Publication year - 1997
Publication title -
canadian journal of statistics
Language(s) - English
Resource type - Journals
SCImago Journal Rank - 0.804
H-Index - 51
eISSN - 1708-945X
pISSN - 0319-5724
DOI - 10.2307/3315358
Subject(s) - mathematics , bayes' theorem , estimator , statistics , confidence interval , point estimation , econometrics , parametric statistics , bayesian probability
Abstract Empirical Bayes approaches have often been applied to the problem of estimating small‐area parameters. As a compromise between synthetic and direct survey estimators, an estimator based on an empirical Bayes procedure is not subject to the large bias that is sometimes associated with a synthetic estimator, nor is it as variable as a direct survey estimator.

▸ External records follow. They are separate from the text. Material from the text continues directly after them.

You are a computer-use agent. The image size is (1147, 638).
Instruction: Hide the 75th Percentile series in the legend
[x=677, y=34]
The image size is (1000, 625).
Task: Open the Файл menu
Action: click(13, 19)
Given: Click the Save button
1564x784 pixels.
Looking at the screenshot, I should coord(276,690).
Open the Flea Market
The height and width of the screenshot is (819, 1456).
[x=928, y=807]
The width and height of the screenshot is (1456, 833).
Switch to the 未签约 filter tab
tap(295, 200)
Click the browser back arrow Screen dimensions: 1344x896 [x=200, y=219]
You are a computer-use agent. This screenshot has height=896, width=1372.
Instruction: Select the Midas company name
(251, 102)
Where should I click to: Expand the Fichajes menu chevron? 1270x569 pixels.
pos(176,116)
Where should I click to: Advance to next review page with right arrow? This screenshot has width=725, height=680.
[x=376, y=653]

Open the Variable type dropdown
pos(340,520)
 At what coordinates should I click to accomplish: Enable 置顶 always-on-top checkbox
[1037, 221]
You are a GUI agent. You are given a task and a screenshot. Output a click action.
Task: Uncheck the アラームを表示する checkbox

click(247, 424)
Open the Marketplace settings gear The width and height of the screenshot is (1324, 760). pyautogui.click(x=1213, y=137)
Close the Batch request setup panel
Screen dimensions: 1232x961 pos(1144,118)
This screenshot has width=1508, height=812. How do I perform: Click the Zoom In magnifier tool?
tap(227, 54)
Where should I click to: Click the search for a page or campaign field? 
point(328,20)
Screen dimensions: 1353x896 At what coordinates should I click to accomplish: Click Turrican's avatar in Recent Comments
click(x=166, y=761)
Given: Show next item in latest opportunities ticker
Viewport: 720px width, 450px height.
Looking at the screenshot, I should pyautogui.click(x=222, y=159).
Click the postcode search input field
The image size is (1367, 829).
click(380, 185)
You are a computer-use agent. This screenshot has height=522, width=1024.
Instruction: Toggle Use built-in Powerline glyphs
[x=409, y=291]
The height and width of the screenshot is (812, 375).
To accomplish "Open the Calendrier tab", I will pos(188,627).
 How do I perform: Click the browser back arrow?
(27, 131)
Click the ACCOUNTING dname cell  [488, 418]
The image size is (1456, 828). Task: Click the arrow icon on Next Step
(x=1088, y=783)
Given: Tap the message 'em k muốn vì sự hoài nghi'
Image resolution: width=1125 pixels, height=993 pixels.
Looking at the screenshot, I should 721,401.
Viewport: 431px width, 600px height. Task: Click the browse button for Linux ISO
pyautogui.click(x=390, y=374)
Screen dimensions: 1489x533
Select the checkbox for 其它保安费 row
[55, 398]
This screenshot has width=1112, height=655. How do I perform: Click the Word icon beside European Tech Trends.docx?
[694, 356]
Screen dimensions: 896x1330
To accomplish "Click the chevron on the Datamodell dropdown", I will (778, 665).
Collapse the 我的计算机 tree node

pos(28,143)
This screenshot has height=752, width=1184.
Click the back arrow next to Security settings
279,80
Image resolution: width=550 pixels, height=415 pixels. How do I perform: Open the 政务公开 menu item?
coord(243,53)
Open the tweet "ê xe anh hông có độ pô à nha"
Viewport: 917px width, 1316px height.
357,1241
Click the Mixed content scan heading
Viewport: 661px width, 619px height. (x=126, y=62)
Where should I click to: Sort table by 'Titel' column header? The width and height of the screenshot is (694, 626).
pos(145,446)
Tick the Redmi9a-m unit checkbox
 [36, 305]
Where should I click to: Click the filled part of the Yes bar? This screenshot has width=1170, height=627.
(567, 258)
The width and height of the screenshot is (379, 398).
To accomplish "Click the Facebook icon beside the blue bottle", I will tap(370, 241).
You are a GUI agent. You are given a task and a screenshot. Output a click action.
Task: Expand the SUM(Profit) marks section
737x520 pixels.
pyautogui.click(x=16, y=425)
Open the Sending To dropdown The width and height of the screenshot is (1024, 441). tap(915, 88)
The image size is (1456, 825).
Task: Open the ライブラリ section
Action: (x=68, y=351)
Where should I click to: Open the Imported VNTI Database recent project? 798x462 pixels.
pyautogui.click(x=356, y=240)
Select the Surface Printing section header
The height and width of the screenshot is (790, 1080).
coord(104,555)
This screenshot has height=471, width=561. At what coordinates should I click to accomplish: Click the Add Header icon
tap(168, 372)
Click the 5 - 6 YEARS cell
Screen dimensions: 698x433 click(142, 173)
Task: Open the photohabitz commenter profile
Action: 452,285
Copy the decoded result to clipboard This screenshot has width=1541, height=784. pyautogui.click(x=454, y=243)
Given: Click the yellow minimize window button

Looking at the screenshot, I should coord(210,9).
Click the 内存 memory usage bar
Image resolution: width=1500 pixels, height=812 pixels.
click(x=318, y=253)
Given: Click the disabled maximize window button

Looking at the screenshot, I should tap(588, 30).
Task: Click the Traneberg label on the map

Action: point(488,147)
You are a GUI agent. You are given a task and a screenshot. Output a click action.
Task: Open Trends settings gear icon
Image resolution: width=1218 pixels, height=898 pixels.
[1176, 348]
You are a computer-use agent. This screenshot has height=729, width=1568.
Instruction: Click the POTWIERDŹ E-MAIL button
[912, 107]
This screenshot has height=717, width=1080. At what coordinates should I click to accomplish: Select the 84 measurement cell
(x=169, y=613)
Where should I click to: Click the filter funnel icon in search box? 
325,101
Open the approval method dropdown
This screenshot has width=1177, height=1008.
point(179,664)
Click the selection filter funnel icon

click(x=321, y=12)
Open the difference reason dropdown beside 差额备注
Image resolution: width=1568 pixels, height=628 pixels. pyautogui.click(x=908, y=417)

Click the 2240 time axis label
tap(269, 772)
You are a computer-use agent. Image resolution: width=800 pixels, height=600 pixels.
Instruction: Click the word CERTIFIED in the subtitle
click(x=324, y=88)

Although the point estimates perform very well, naïve empirical Bayes confidence intervals tend to be too short to attain the desired coverage probability, since they fail to incorporate the uncertainty which results from having to estimate the prior distribution. Several alternative methodologies for interval estimation which correct for the deficiencies associated with the naïve approach have been suggested. Laird and Louis (1987) proposed three types of bootstrap for correcting naïve empirical Bayes confidence intervals. Calling the methodology of Laird and Louis (1987) an unconditional bias‐corrected naïve approach, Carlin and Gelfand (1991) suggested a modification to the Type III parametric bootstrap which corrects for bias in the naïve intervals by conditioning on the data. Here we empirically evaluate the Type II and Type III bootstrap proposed by Laird and Louis, as well as the modification suggested by Carlin and Gelfand (1991), with the objective of examining coverage properties of empirical Bayes confidence intervals for small‐area proportions.